- **WHAT TO PRODUCE**
Pick up the bullet journal post where its last sentence ends and write what comes next.

- **SELECTED PASSAGE**

I’m going to let you look, but I warn you… my bullet journal is ugly. The theme is somewhere between prison chic and ink splotch. If you are looking for pictures of the sun setting over mountains, this is the wrong place.

Five things daily for my writing career spread
I’m having trouble figuring out exactly where the five things idea came from. I know it was a writer, and I know it was someone you would have heard of, but it’s not coming to me. Anyway, the general idea was that you should do at least five things every day for your writing career. (And yes, there are variations of that all over the internet. Your regular career. Your marriage. Your relationship. Whatever.) For writers, the suggestion was five things. One of them should be writing something and one of them should be reading something. The third labeled column up there is revise something…. but that’s my own personal demon.

The not-so-daily things.
After a month of using the five things spread… I realized that I have a certain number of things that need to be done… but not daily. So, I present my non-daily tasks. These are just fill-in the blanks to make sure that I’m still on target, and that I’m actually doing those things.
I don’t know if you can read it, but I’m designating Tuesdays as typing catch-up days. So, that’s a list of all the Tuesdays in March, and space to write down what I got typed. (Eventually, I’ll be caught up, and that will go away.)
Wednesdays are submission days. (Short stories and novels.) Two lines for each one, and space for a market or agent and the title of what got sent on each one. (That’s probably an oversimplification, but I can always refer to the spreadsheets on my computer.)

- **SUPPLIED INFORMATION**

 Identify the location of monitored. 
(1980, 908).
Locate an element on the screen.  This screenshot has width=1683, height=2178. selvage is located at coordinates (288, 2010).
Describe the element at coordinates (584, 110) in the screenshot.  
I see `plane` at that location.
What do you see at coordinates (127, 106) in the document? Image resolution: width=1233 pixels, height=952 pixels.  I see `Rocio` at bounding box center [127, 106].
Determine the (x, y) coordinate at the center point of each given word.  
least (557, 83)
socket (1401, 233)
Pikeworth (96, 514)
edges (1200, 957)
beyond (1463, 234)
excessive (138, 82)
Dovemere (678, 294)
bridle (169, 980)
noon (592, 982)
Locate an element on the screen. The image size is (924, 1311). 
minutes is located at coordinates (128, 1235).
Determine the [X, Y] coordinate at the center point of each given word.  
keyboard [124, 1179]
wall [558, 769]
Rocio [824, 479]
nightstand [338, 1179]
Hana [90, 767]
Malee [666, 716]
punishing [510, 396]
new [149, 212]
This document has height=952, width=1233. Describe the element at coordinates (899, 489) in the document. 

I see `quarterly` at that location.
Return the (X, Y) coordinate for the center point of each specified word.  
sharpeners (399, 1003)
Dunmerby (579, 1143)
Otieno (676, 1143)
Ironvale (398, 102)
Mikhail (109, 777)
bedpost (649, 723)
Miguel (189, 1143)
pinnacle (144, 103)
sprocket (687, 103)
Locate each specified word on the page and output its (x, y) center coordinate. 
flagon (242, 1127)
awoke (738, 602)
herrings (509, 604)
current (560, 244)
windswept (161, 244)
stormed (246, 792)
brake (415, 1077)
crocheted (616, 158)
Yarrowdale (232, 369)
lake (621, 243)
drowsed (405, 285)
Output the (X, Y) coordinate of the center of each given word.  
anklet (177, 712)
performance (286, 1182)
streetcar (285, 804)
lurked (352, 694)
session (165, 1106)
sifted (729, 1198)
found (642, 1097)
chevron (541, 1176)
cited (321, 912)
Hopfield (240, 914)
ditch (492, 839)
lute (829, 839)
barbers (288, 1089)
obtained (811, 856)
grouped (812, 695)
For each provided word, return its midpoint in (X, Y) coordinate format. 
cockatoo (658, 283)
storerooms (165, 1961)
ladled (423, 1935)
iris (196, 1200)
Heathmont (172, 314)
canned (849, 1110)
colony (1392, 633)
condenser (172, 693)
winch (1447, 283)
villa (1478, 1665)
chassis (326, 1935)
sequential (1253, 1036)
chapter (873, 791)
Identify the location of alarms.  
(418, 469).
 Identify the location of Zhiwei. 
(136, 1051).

- **THE ANSWER**
And Thursdays wind up being blog days. I’m hoping to get a week of blogging done each Thursday. So, that’s a list of Thursdays, and check boxes for the blog-posting dates that I intend to pre-schedule on that day.

Progress graph
I like to be able to look at my progress in a visual format. This is another calendar. Dates down the left side. And boxes for each page that I write or revise. I’ll fill them in as I go. The first round of the revision graph had each box set at five pages… and I never got to fill much of anything in. Depressing, even if I’m revising four pages a day. This time around, all of the squares are ONE page. I may or may not adjust that, later.
These last two are probably as close as I’ll ever come to doing a full-on self-care spread. They’re both remarkably similar. I’ve written the days and the dates up the left hand side of the page, and each day gets one line. The first one is things I’m looking forward to. “Today Will Rock Because…” And in theory, something that will make today uhm… rock. Damn, that sounds noisy. I stole the idea and the wording from Tobias Buckell here. I’ll probably change the wording, eventually, but at the moment… Today will Baroque cello concerto because just doesn’t sound right somehow.

Today Will Rock Because…
I came across it while I was looking for organization ideas for writers, and the truth is… he’s not wrong. I can go a long time without consciously thinking about (or creating) things to look forward to. And in the middle of a global pandemic, that’s a bad habit that has just gotten a whole lot worse.
The second one is Rest, Relaxation and Regeneration. That’s another pandemic-inspired necessity. I’m hoping to get better about doing something to just… exist and enjoy existing. Or, go do something non-work related. Or… well, you get the picture. It’s about taking time for things that are not all that progress oriented. And yes, apparently, I need a reminder to do that from time to time.

Rest, Relaxation, and Regeneration
So, there we are. Those are my new and improved spreads for March of 2021. Let me know what you’re doing with your bullet journals, and how it’s working out.